And now it’s the laggards… Oil, Gas, and Coal.

Is the global economy playing a game of commodity dominoes? Or is something else happening here?

First up, no one seems to tackle this fundamental question, or at least recognise it, and that’s probably because they’re too caught up in the ‘news of the day.’ They’ve lost any long-term lens through which to view the commodity market.

You’ve probably seen it; each price spike, for say copper, can be ‘explained’ by some geopolitical factor or a demand-and-supply factor.

But these headline explanations never get to the heart of WHY virtually ALL commodities have entered a phase of price inflation.

Instead, convenient and ‘rational’ explanations are used to justify price rises.

Let’s take gold… Much of the bullish momentum has been driven by concerns about ‘US Dollar debasement.’

Endless money printing and the dilution of the value of paper cash have been viewed as key catalysts for rising gold prices.

But I don’t buy it.

US Dollar debasement has ALWAYS been a concern for investors.

I recall back in the early 2000s, the commodity boom, gold was surging like it is today. And what was the key explanation for gold’s record surge twenty years ago?

Dollar debasement!

Excessive money creation and high government debt have slowly eroded purchasing power and currency values throughout recent history.

───

- **AIM OF THE TASK**
List every commodity named in the commentary on commodity prices.

- **RECORDED INFORMATION**

───

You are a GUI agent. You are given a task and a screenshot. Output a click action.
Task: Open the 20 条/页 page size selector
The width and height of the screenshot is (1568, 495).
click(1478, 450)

───

- **SOLUTION**
Oil, gas, coal, copper, gold